◆ **WHAT THE TASK REQUIRES**:
Exactly as written, please repeat the data that follows, but not the pictures.

▬▬▬▬▬▬▬▬▬▬

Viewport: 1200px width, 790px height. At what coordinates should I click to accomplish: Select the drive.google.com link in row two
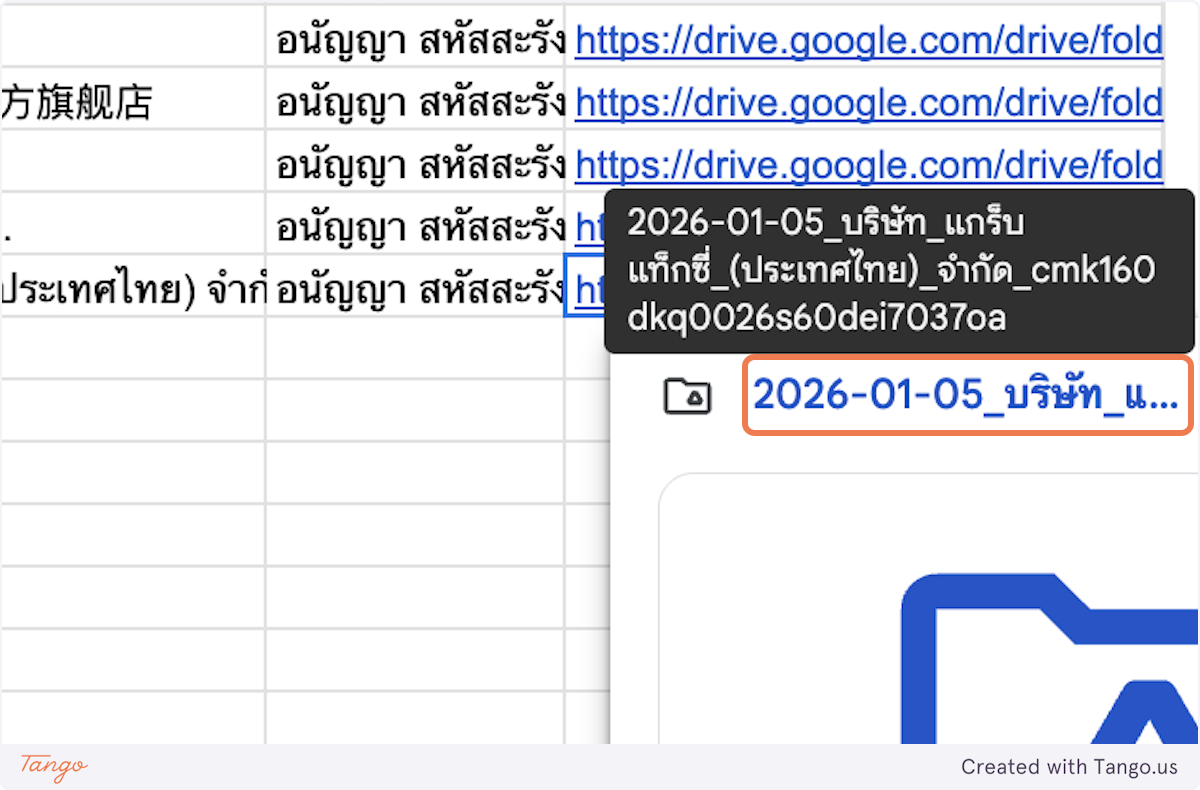[x=868, y=102]
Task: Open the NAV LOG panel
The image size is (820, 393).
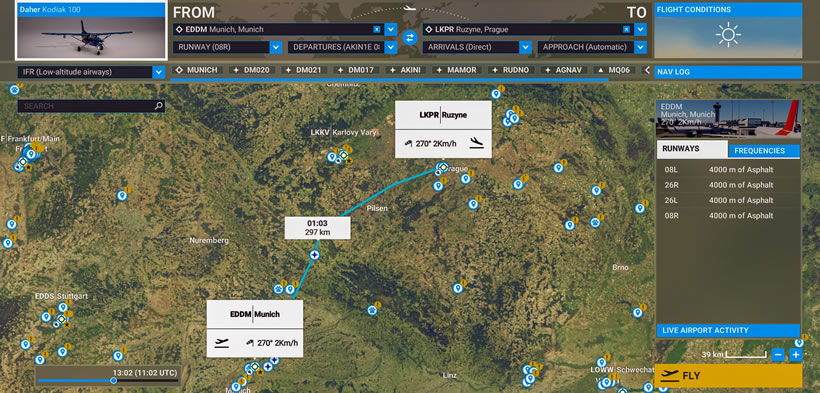Action: tap(728, 72)

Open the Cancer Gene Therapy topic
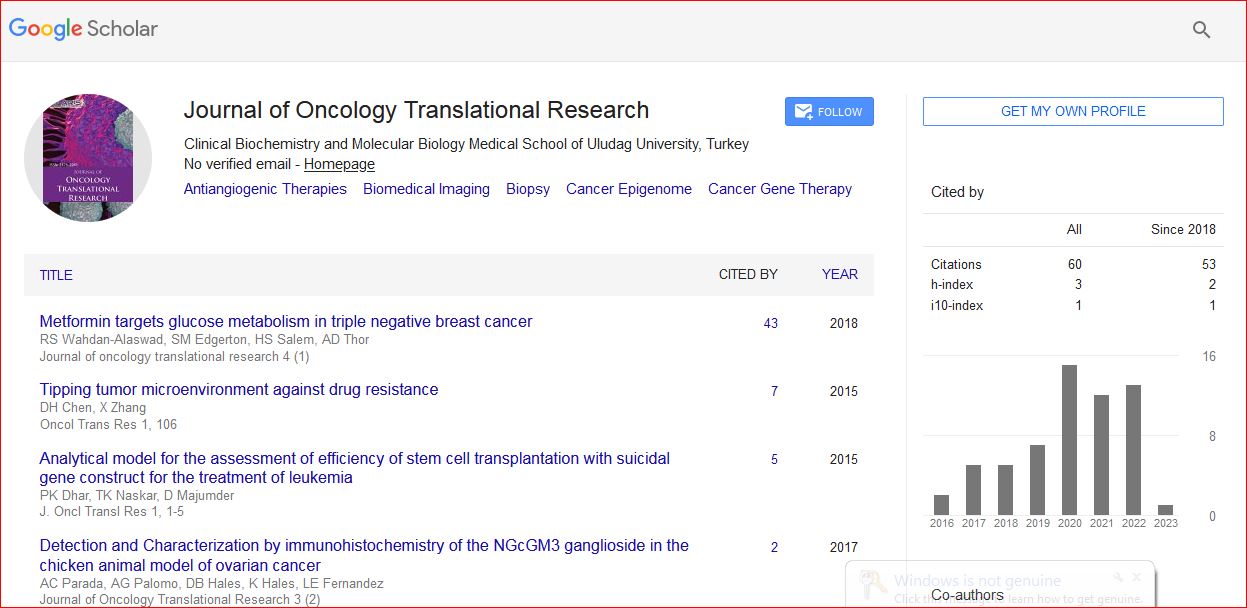point(779,189)
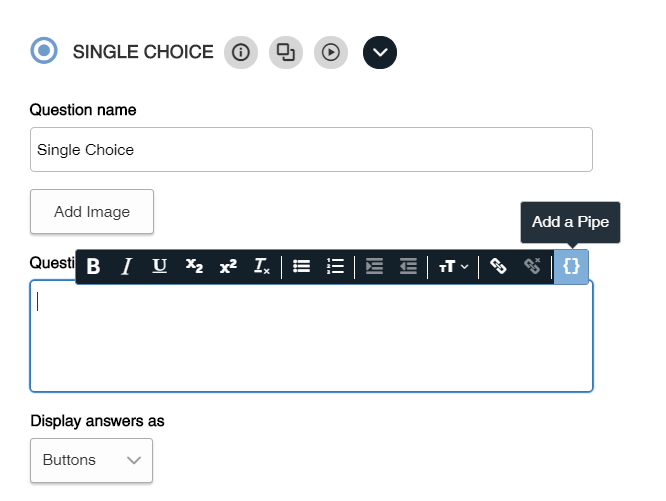Image resolution: width=666 pixels, height=501 pixels.
Task: Duplicate the question with the copy icon
Action: pos(286,52)
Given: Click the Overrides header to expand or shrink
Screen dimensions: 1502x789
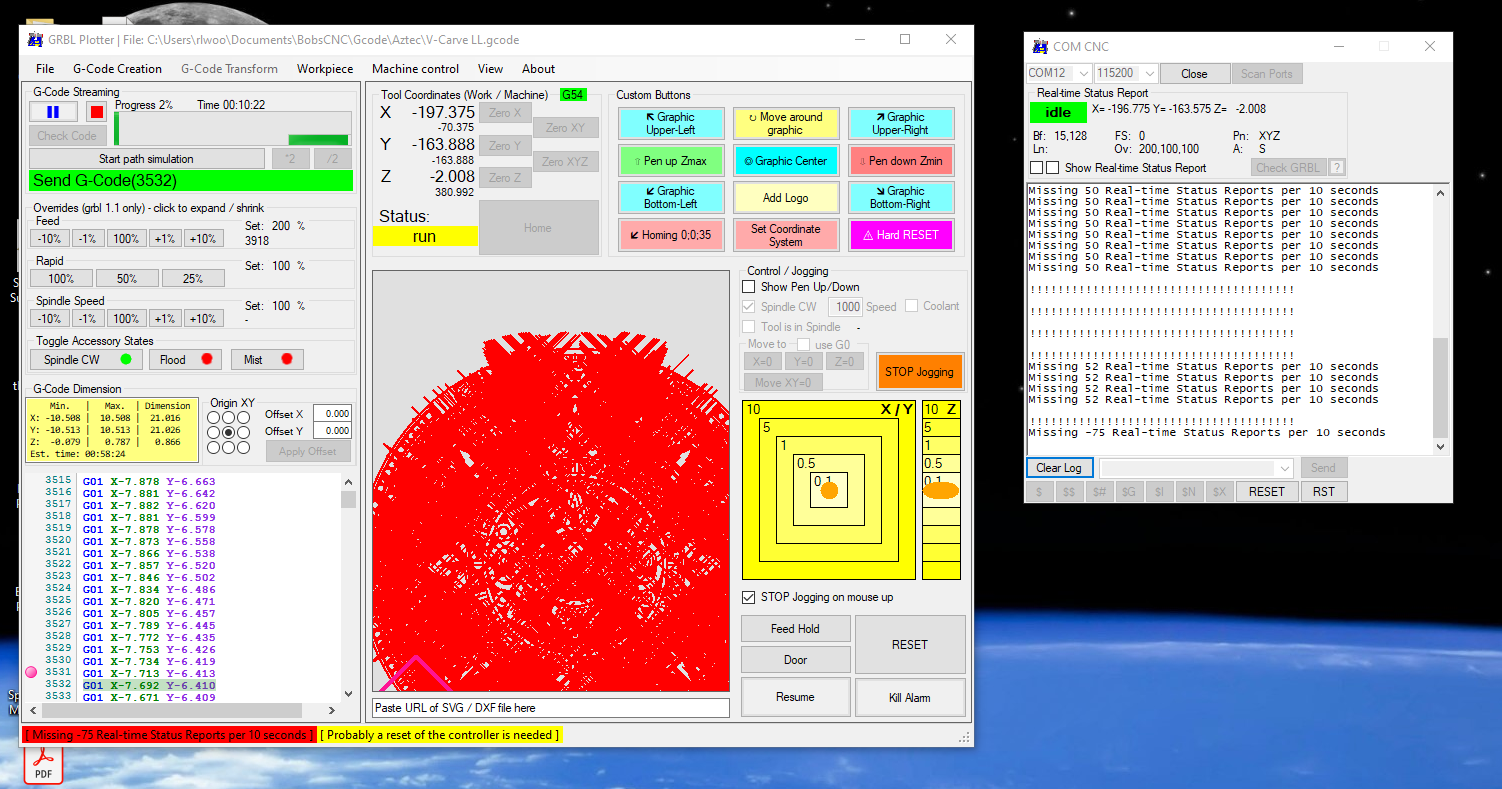Looking at the screenshot, I should tap(148, 208).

▬▬▬▬▬▬▬▬▬▬

◆ **EXPECTED ANSWER**:
Viewport: 1200px width, 790px height. At what coordinates should I click to accomplish: Select the drive.google.com link in row two
[x=868, y=102]
Task: Open the NAV LOG panel
The image size is (820, 393).
Action: tap(728, 72)

Open the Cancer Gene Therapy topic
point(779,189)
Image resolution: width=666 pixels, height=501 pixels.
Task: Duplicate the question with the copy icon
Action: pos(286,52)
Given: Click the Overrides header to expand or shrink
Screen dimensions: 1502x789
Looking at the screenshot, I should tap(148, 208).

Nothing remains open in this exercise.